§ **DIRECTIVES**:
A – Print the passage of the essay on September from "But the kind" to "do with ourselves." word for word.
B – Name every role for women that the essay on September lists in the paragraph beginning "Women are mothers and sisters."

§ **SOURCE**:
☆ ☆ ☆
I do this every year – wait for September. Only Septemebr gets this kind of special treatment. I don’t know. There is something about the month that pulls at my heartstrings. And I think of renewal and rebirth. I think of women and grace.

Women because I love them with a fierceness that is too big for my body. I am my mother’s daughter. A woman of faith and courage.

Women are mothers and sisters. Bestfriends and aunties. Wives and grandmothers. They carry things in their bosoms holding them tight and close – healing and covering in ways we will never be able to fully name. And they embody some of the grace too, in the way they are hewn from the ground. In the way they arrive and move through the world.

But the kind of grace that comes barreling alongside September in my mind is the kind that holds us even when the only thing we can be is a solid mass of rawness and nerve. When we mess up and have no clue what to do with ourselves.

And a lot of this powerful grace is offered to us in the passing of time.

A year ago in September, I was writing about women and autumn in Chicago and moonbeams. I was also fastening together the last dangling bits of my then mending heart. See, I had met this boy in the year before last Septemeber. He looked very much like the beginning of my world. And so when he dangled glimpses of his heart in front of me, naturally I reached out to grab them. I wanted them. All of them. Inside of me. I wanted them badly. But one day he said,

“I can’t figure out where you fit in my life”.
☆ ☆ ☆
§ **SUPPLIED INFORMATION**:
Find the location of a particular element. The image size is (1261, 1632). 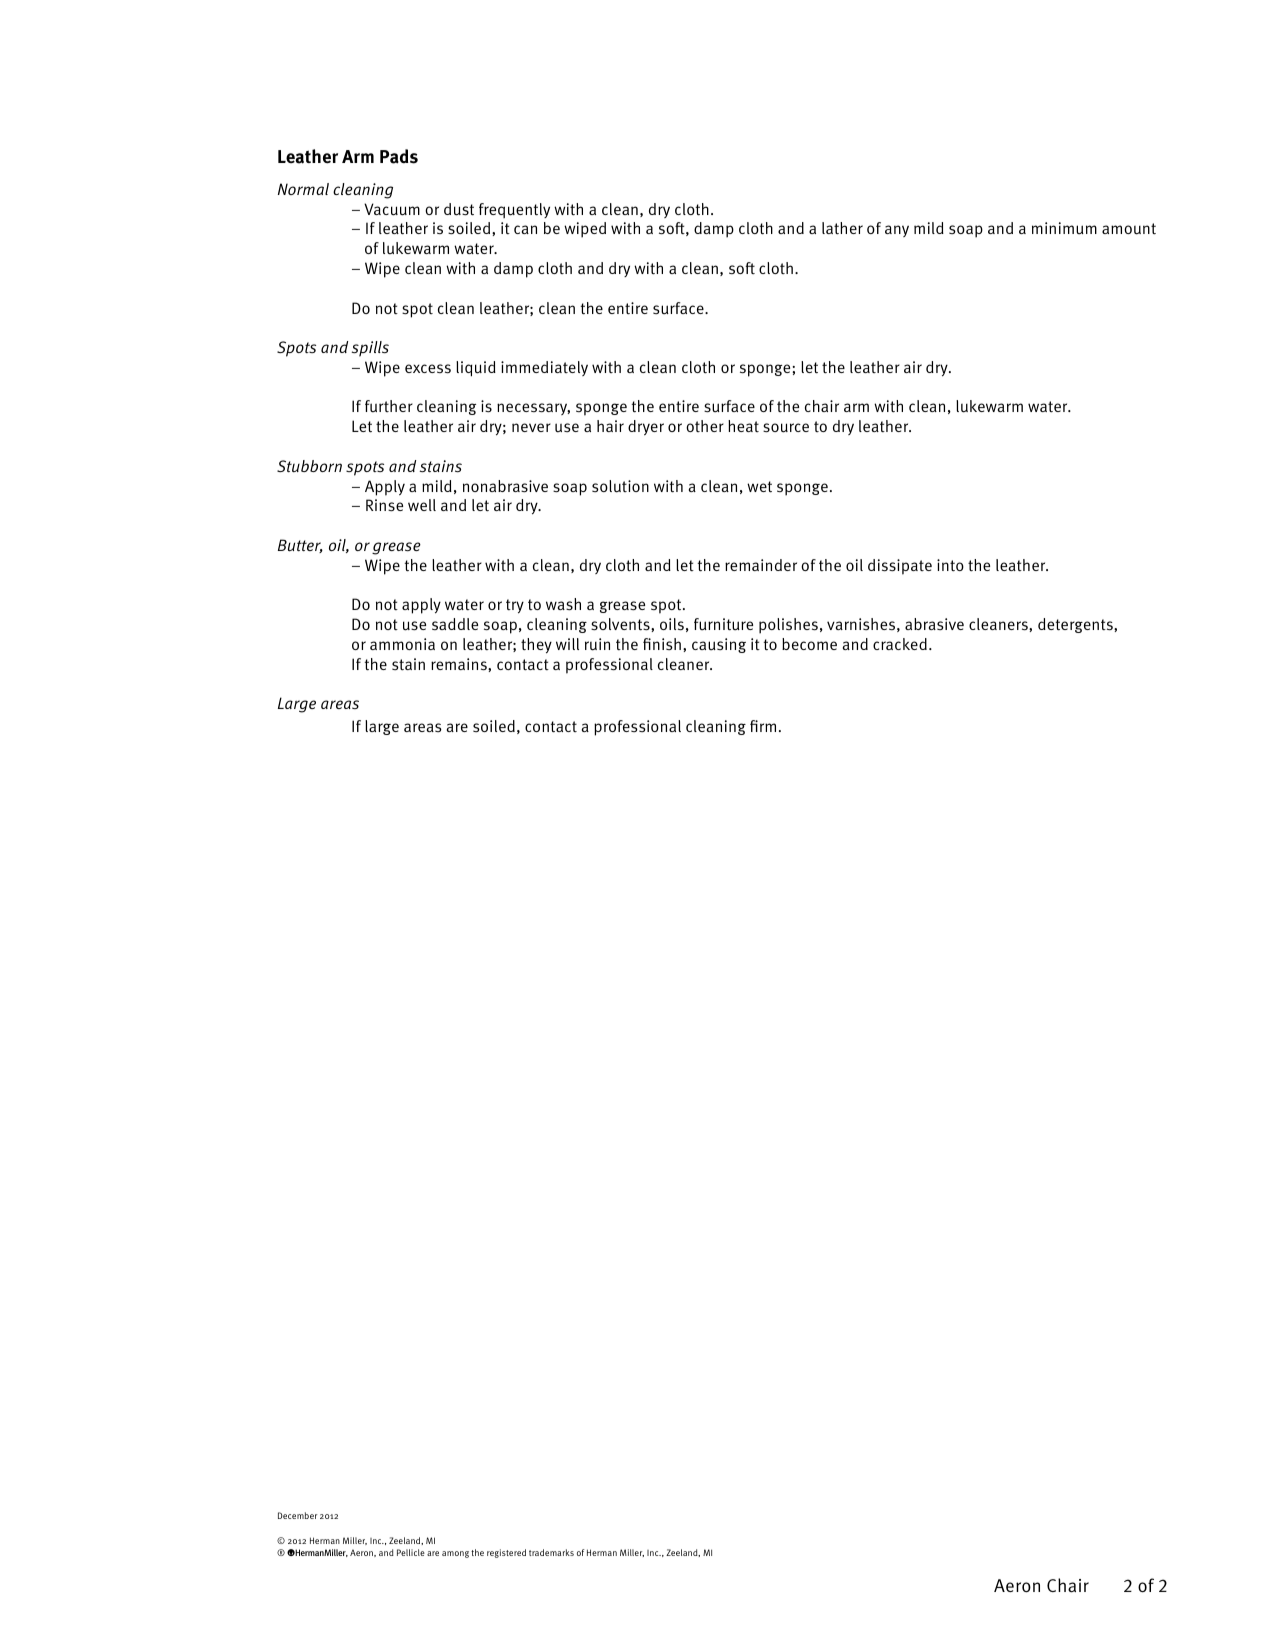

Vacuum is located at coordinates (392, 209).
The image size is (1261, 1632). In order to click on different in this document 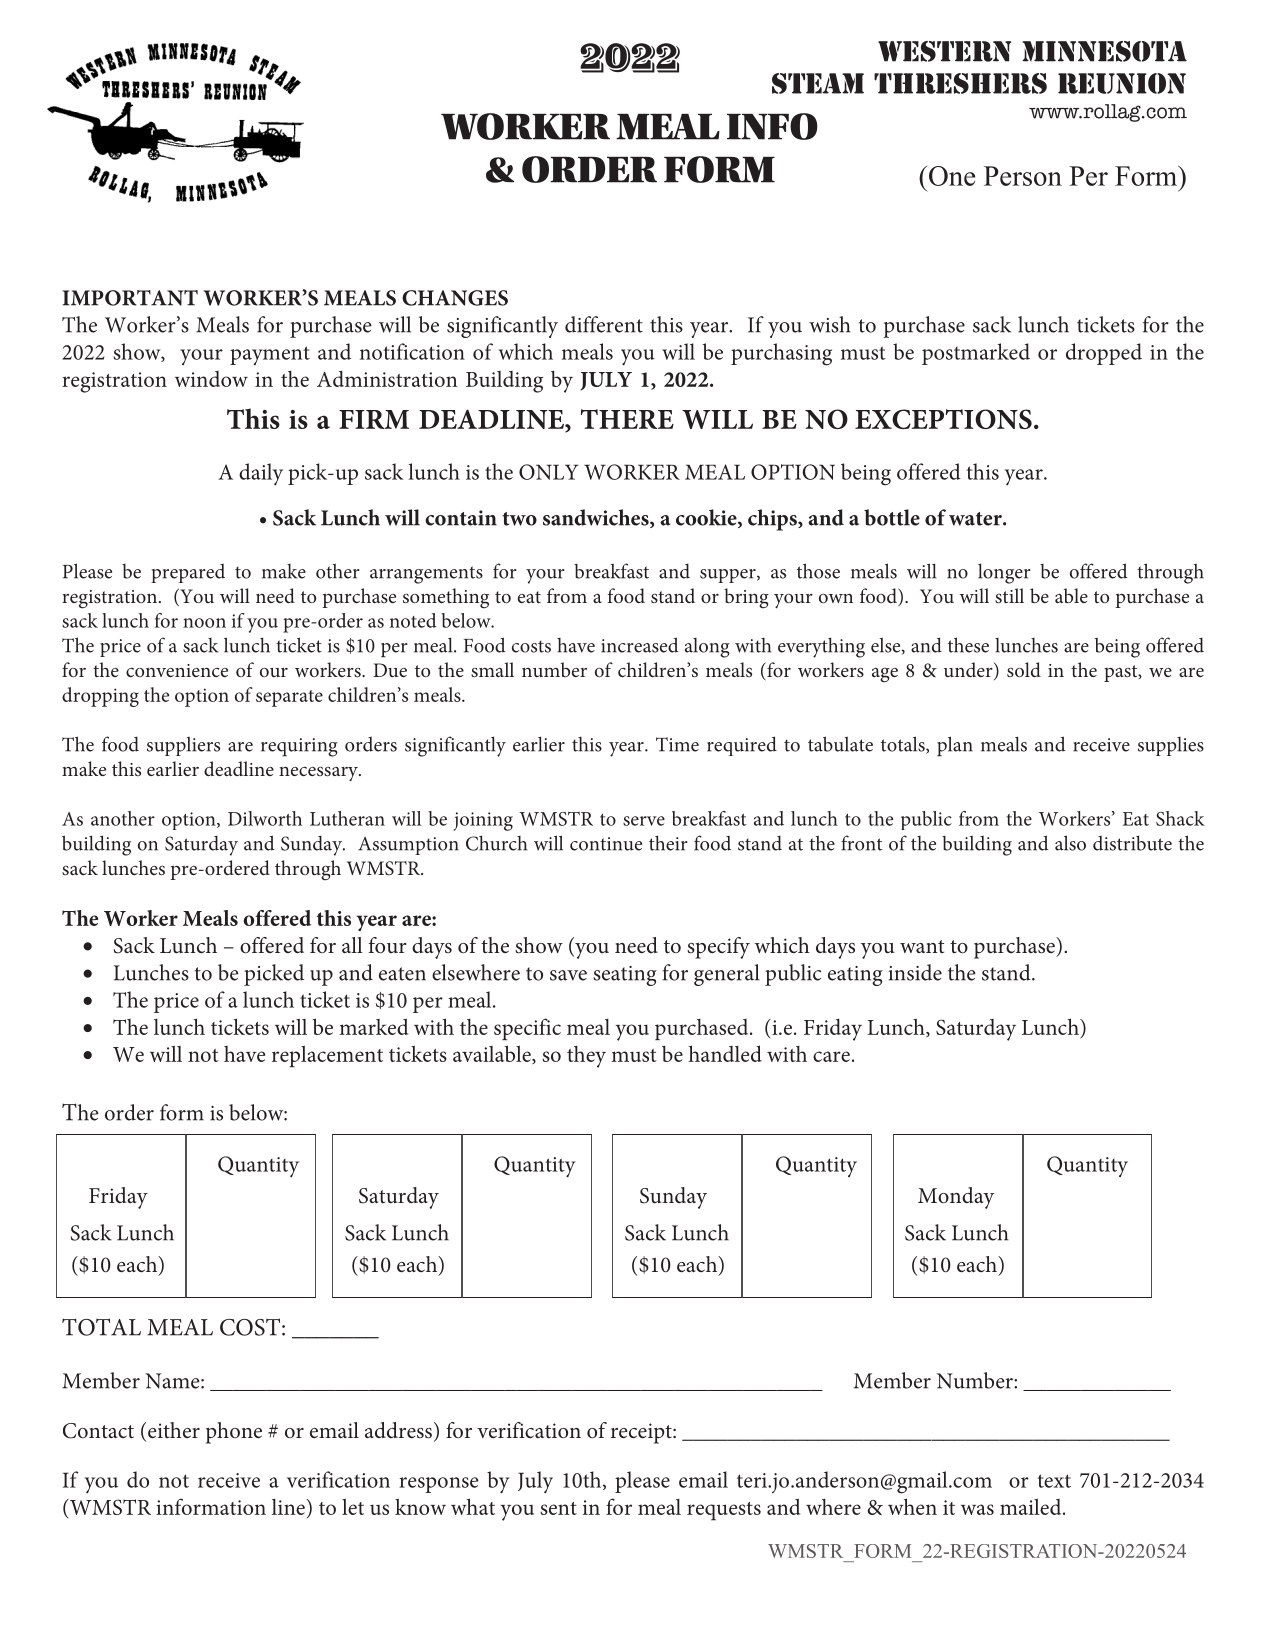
☆ ☆ ☆
§ **TASK-BY-TASK RESULTS**:
A –
But the kind of grace that comes barreling alongside September in my mind is the kind that holds us even when the only thing we can be is a solid mass of rawness and nerve. When we mess up and have no clue what to do with ourselves.

B – mothers, sisters, bestfriends, aunties, wives, grandmothers